第15章 差異
どこで付けてきたのだろうか。
真面目そうな彼とのそのギャップに、今度こそ堪え切れなかった笑いが、口から漏れてしまった。
瞬間、キーボードの上を軽快に滑っていた彼の手が止まり、パソコン画面を見ていたその顔が、ぐるりとなまえの方を振り返った。
サングラスが反射して、表情は分からないが、笑って不快にさせてしまったかと、焦りになまえの眉が下がる。
「あ、ごめんなさい。
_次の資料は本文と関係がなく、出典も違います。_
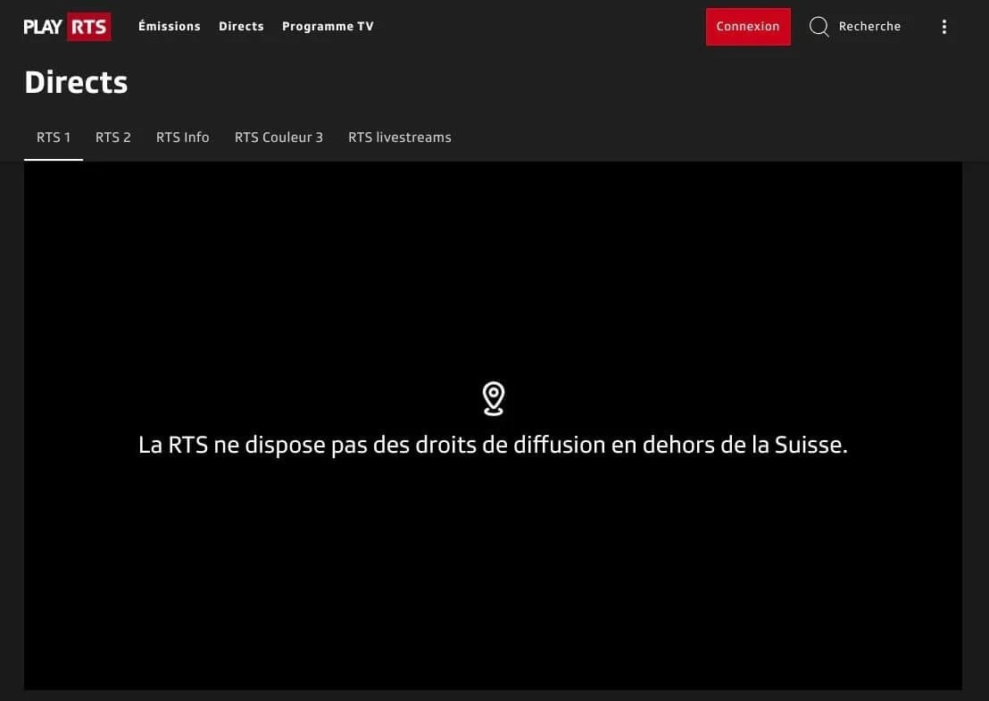Click the Directs page heading

pyautogui.click(x=77, y=83)
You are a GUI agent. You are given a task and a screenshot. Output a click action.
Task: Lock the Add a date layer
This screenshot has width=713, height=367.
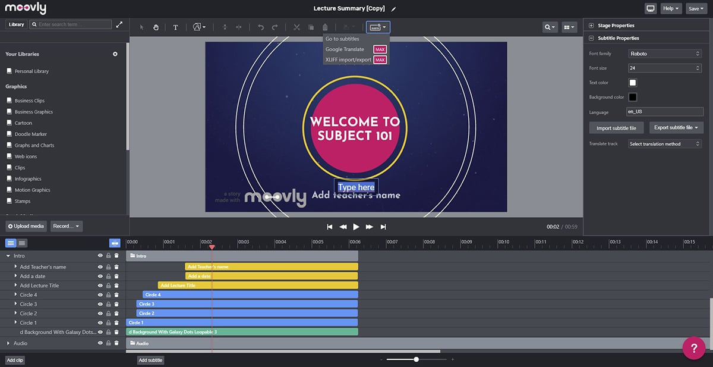click(108, 277)
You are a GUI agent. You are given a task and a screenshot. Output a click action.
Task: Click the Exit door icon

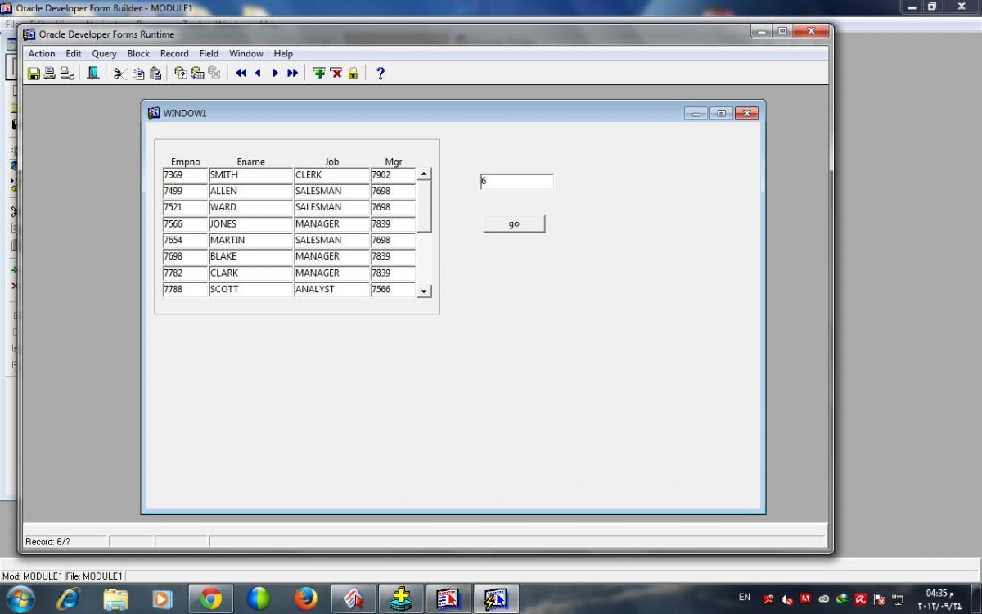[93, 74]
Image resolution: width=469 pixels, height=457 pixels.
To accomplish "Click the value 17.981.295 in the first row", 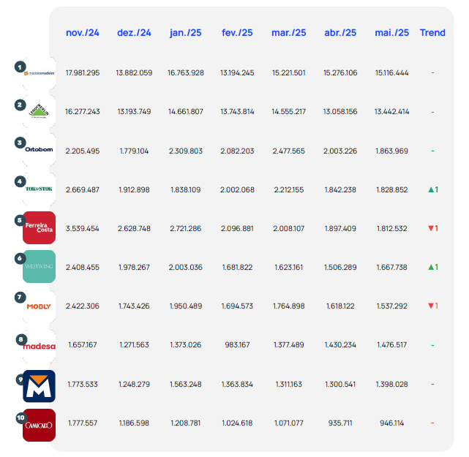I will point(83,73).
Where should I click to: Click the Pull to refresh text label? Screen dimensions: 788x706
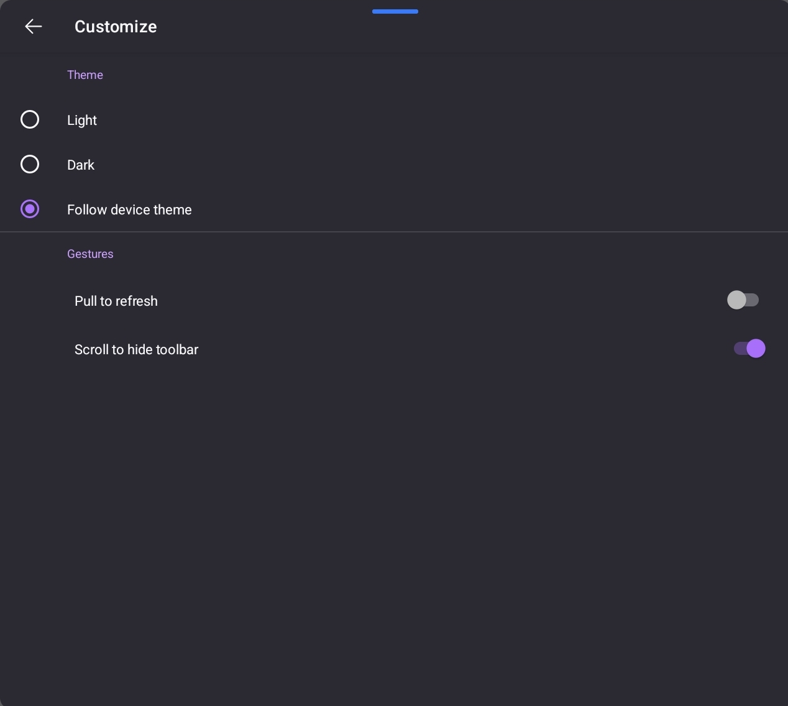click(116, 301)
笑っちゃって」
極力反省しているように見えるよう声のトーンを落として謝ると、少し首を横に傾けて、未だ彼の首襟にしがみついている緑の葉へとそっと手を伸ばした。
そのまま、指先で捕らえた葉を、顔の前まで持ってくる。
周りに聞こえたら恥ずかしいかもしれないと、内緒話をするように声を潜めた。
「これ、ついてましたよ」
言ってから、またつい、笑ってしまう。
やばいすぐに笑ってしまうと、気を引き締めるように口元を膨らませていたなまえは、
「みょうじ、先輩…?」
目の前のその人から、呟かれた言葉に、思わず動きを止めていた。
知らず目が大きく見開かれて、目の前の人物をまじまじと見つめる。
なまえのことを、先輩と呼ぶ人間は、とても限られている。中学の時はそんな風に呼んでくれる後輩はいなかった。高専に入って、初めて後輩らしい後輩ができたのだ。
二つ下であった、先程会った伊地知に、一つ下の、灰原と七海。その3人だけ。そして、灰原はもうこの世にいない。
改めて彼を見ると、その金髪に覚えがあることに気付く。
あっ、と小さく声が出た。髪型も、着ているスーツも、私が知る彼とは似つかないけれど。もしかして、と。
無意識に、曲げた人差し指を口元に当てる。
「七海…?」
否定の言葉は、聞こえなかった。